A fitful sleep and a 5am wake-up call a few hours later, I have only one question on my lips: "Did you hear the hippo last night?"
I had indeed heard a hippo rustling through the bushland - a sound I quickly learn to be familiar with. Over the next few days, I find myself tuning in to the "calls of the wild" that punctuate the quiet serenity of the delta, such as the grunts of the hippopotami as they emerge from the water just metres from the tents, the alarm cries of the impala when they sense a predator approaching, the soft splashes as elephants make their way across water, and the tinkling of hundreds of bell frogs as the sun sets.
The days are long but interspersed with rest periods and meal breaks. We rise at 5am for coffee and buns before a four-hour safari. We go back to the lodges for lunch and a few hours of siesta followed by tea. Then we head off on another trip around the delta - either by 4WD, speedboat or mokoro. On one particularly memorable evening, we ride on mokoros through reeds and water as the evening sky turns a warm pink and purple before we stop at a clearing to stretch our legs, savouring the glass of gin and tonic.
Dinner time is also a chance for our hosts to show off the delta's nocturnal sights and smells. On our second night at the Nxebega camp, we gather at tables around a large outdoor campfire and tuck in to a three-course meal as lanterns hang from a large, overarching tree and the stars blink above. It is a well-choreographed event that feels like a scene from a Hollywood film.
Day five arrives and it is time to leave the delta. As we speed along in a boat through the hippo channels - not unlike the title shots of CSI: Miami - I find myself struggling to say goodbye. I'm not ready to leave.
For me, the safari experience in Botswana is like nothing else. I feel a rekindling of humanity's long relationship with nature, a bond that has slowly withered away as more people move to cities. In just five days, the delta has restored that dying link with the physical world and made me thirst for more.
As Francesca Marciano wrote so aptly in her book Rules of the Wild, which was set in Kenya: "When you leave Africa, as the plane lifts, you feel that more than leaving a continent you're leaving a state of mind. Whatever awaits you at the other end of your journey will be of a different order of existence."
The writer travelled as a guest of South African Airways and safari provider andBeyond.

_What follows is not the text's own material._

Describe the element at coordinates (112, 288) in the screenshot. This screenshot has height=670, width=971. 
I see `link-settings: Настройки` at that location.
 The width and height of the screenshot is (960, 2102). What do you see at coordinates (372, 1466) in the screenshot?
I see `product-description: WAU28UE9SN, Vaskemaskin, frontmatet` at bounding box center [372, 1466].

AndBeyond runs seven campsites, tented camps and lodges in Botswana. Rates include accommodation, activities (two game drives each day, bushwalks and river cruises), laundry, emergency medical evacuation insurance, transfers to and from airstrips, meals and beverages, including alcoholic drinks. AndBeyond can also arrange your flights and drives from Victoria Falls to the camps.
Nxabega Okavango Tented Camp is in an 8000-hectare private concession south-east of the Moremi Wildlife Reserve in the delta in northern Botswana. It has nine tented suites. Each suite is raised on a wooden platform and has fans, an en suite shower and a wooden deck. Rates from US$495 ($601) to US$1090 ($1323) a person a night, twin share.
Xaranna Okavango Delta Camp is in a 25,000-hectare private wilderness concession and is also south-east of the Moremi Wildlife Reserve in the delta. It has nine en suite tents with airconditioning, a private outdoor pool, an indoor bath-tub, and indoor and outdoor showers. Rates from US$650 ($790) to US$1550 ($1882) a person a night, twin share.
More information botswanatourism.co.bw.